Okay, here is my dilemma. It’s actually a dilemma I’ve had for some time, but changing circumstances over the last few years have made it more and more problematic.
In the United States, the proper valediction for a written social communication is “Sincerely yours” or “Yours sincerely.” Since sometimes it’s necessary to live dangerously, you can add “very” before “sincerely.”
All right so far.
The proper valediction for a written business communication to a person whose name you know is “Truly yours” or “Yours truly.” Since sometimes it’s necessary to live dangerously, you can add “very” before “truly.”

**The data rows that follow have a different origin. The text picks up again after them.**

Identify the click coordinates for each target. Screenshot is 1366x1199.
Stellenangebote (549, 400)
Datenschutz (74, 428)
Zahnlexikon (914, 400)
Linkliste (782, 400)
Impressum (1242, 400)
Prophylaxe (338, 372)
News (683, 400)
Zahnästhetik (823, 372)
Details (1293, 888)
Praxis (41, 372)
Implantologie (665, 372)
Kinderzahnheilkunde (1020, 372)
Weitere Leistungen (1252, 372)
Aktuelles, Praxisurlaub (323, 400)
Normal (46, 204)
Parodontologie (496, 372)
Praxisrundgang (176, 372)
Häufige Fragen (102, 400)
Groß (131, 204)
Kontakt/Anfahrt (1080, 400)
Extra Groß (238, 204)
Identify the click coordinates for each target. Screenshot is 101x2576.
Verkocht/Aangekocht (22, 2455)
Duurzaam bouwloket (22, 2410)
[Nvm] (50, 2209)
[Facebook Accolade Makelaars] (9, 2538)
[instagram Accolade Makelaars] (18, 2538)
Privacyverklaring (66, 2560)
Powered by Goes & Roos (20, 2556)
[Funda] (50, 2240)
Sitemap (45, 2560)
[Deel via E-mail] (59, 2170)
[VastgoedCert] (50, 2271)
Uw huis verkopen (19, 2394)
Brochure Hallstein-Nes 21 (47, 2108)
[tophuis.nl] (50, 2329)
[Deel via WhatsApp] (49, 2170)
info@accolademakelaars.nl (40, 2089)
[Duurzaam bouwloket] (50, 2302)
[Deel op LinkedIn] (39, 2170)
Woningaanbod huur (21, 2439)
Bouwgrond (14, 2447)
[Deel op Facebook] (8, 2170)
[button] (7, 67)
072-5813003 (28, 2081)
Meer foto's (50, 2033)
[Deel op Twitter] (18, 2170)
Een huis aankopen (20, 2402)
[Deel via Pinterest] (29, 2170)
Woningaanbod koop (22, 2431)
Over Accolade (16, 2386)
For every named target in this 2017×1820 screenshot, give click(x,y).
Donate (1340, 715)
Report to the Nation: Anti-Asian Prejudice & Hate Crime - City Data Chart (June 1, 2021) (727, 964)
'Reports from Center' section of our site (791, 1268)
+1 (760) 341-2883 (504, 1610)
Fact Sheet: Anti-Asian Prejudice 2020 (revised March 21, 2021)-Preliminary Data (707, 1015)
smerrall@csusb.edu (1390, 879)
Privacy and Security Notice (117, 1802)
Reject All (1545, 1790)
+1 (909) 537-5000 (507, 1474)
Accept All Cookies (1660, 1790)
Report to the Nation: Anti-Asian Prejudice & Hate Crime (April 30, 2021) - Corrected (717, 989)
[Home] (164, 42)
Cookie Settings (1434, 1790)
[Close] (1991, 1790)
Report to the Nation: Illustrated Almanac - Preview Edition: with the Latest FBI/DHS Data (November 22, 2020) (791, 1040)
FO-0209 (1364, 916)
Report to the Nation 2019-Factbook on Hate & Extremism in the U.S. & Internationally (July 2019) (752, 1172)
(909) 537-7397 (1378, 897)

But here’s where the problem comes in.
The proper valediction for a business communication to a person whose name you don’t know (e.g. “To Whom It May Concern,” “Dear Sir or Madam,” etc.) is “Faithfully yours.” I’ve never even tried to figure out whether you can put a “very” in that one too, because, given the political climate these days, I can’t close an e-mail “Faithfully yours” or the recipient will assume I am a crazy fundamentalist Christian just waiting for God to rapture me away from all this, and will not bother responding.
At the same time, I feel really weird closing e-mails with anything else when there is a very clear correct choice.
I suppose I could just never write to anybody whose name I don’t know, but I suspect that in the end the drawbacks of such a course of action might prove prohibitive.
Maybe I should just switch to “I beg to remain your most humble and obedient servant.”